Copy Markdown View Source

Path A.2 — compile-time fusion of elementwise op chains.

Given a 2-arg function whose body is a chain of Nx.* calls, rewrites it at macro time into a single Nx.Vulkan.fused_chain/3 dispatch. Replaces N shader dispatches with one.

Example

import Nx.Vulkan.Fuse

f = fuse(fn a, b -> Nx.exp(Nx.add(Nx.multiply(a, b), b)) end)
{:ok, c} = f.(a_ref, b_ref)
# one fused dispatch instead of three

Recognized pattern

The macro recognizes function bodies of the form:

Nx.<op_n>(Nx.<op_{n-1}>(... Nx.<op_1>(a, b) ...))

where:

  • a and b are the two function arguments (b may be reused for every binary op).
  • Each op_k is from the supported elementwise set:
    • Binary (combine register with b): :add, :subtract, :multiply, :divide, :pow, :max, :min
    • Unary (transform register): :exp, :log, :sqrt, :abs, :negate, :sigmoid, :tanh, :relu, :ceil, :floor, :sign, :reciprocal, :square

Chains longer than 8 ops fall back to non-fused composition (one shader dispatch per op).

Limitations (v0.2 work)

  • No autograd integration — fuse returns a Nx.Vulkan ref tuple, not a defn-traceable value.
  • Binary ops only see b as the second operand.

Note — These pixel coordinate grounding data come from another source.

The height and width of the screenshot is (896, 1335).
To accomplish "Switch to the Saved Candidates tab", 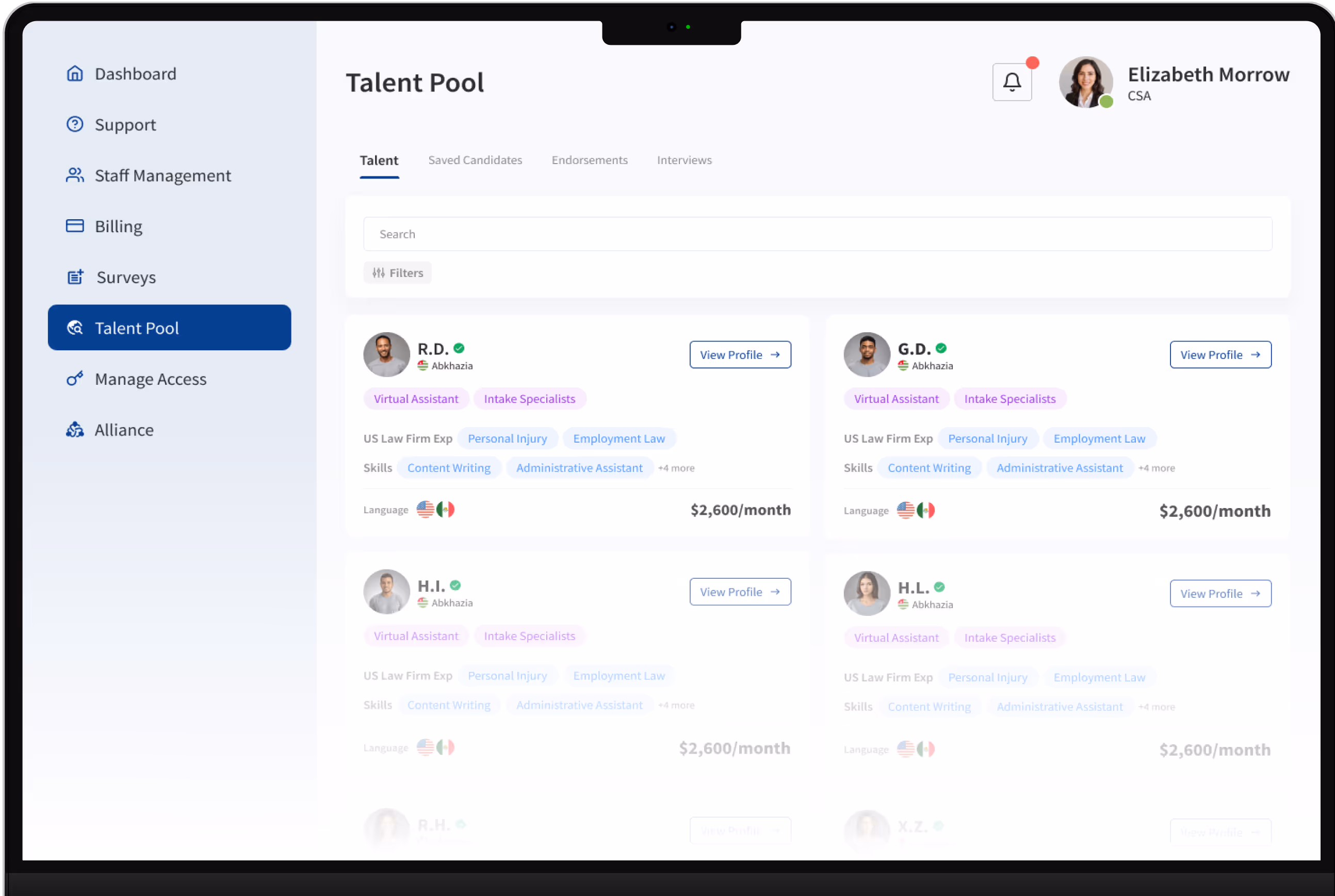I will coord(475,160).
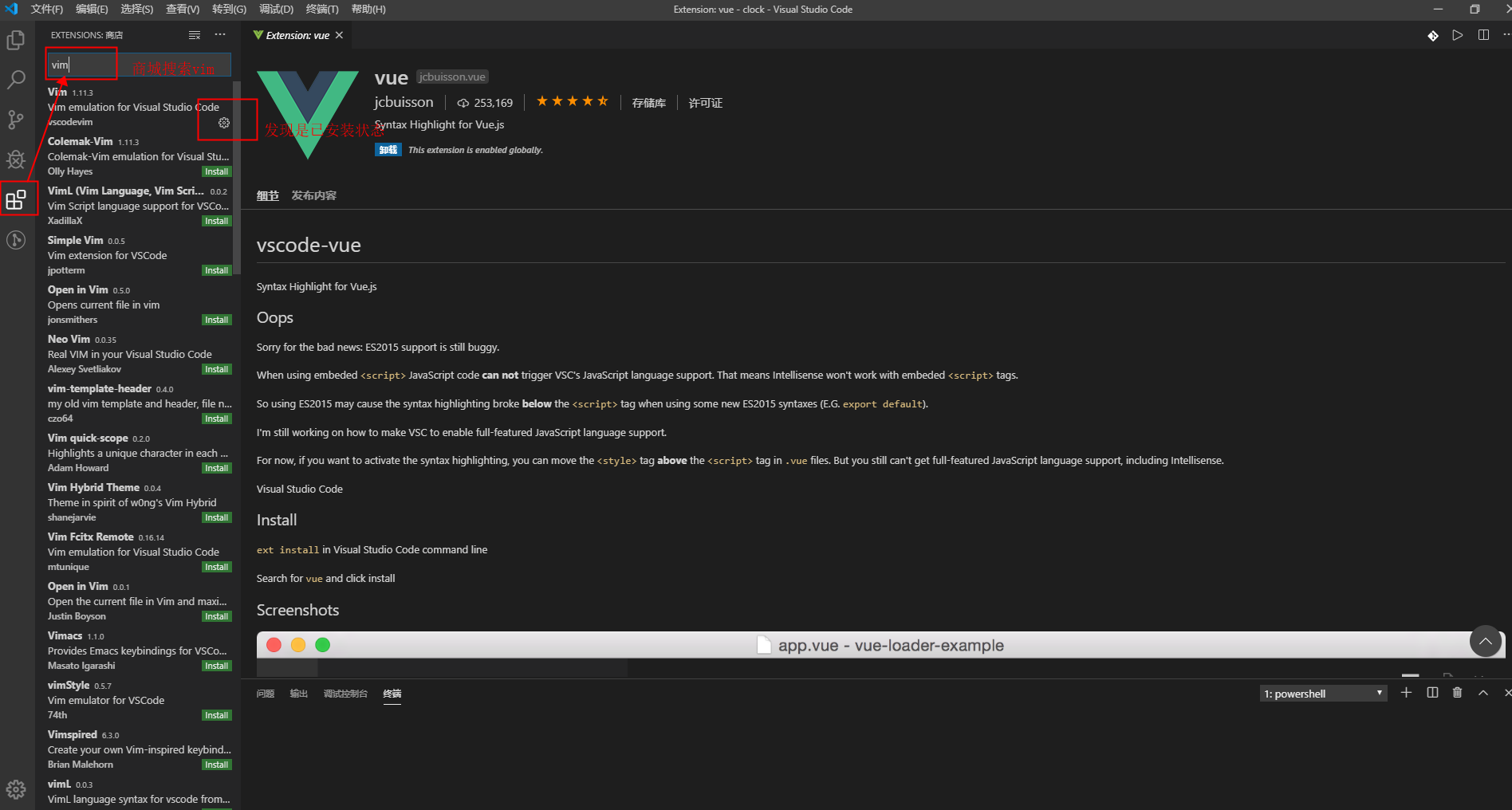Split the editor using the split icon
This screenshot has width=1512, height=810.
click(1483, 35)
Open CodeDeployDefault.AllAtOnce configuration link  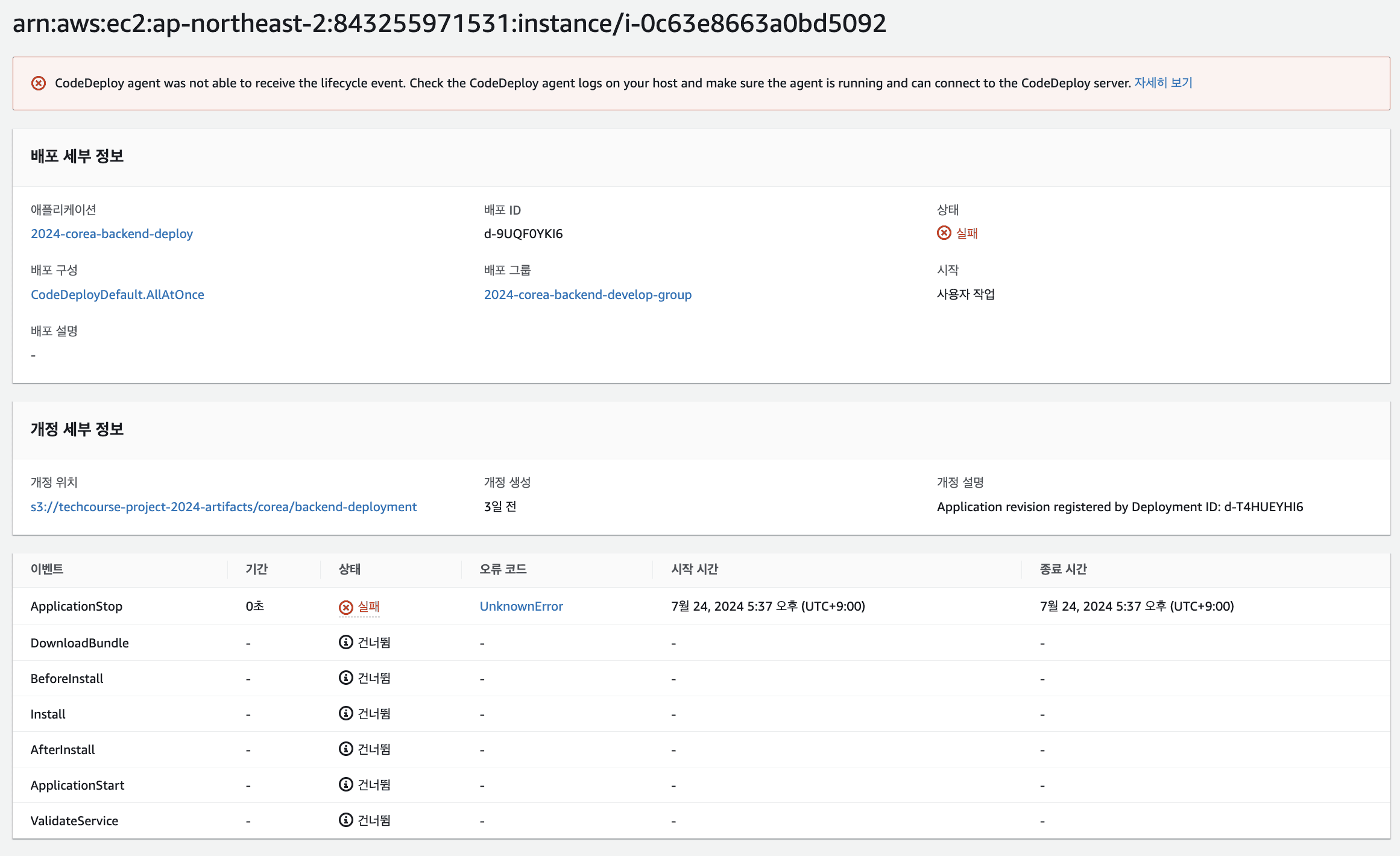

Nx.add(a, c) where c is a third tensor doesn't fuse.
  • No reshape/broadcast fusion. Only same-shape elementwise.
  • Auto-detection inside defn blocks requires a real Nx.Defn.Compiler. That's the v0.2 follow-up that recognizes chains in any defn body without macro opt-in.

Summary

Functions

Macro entry point. See module docs.

Functions

fuse(orig)

(macro)

Macro entry point. See module docs.

Returns the original function unchanged if the body doesn't fit the recognized chain pattern — graceful fallback, never a compile error.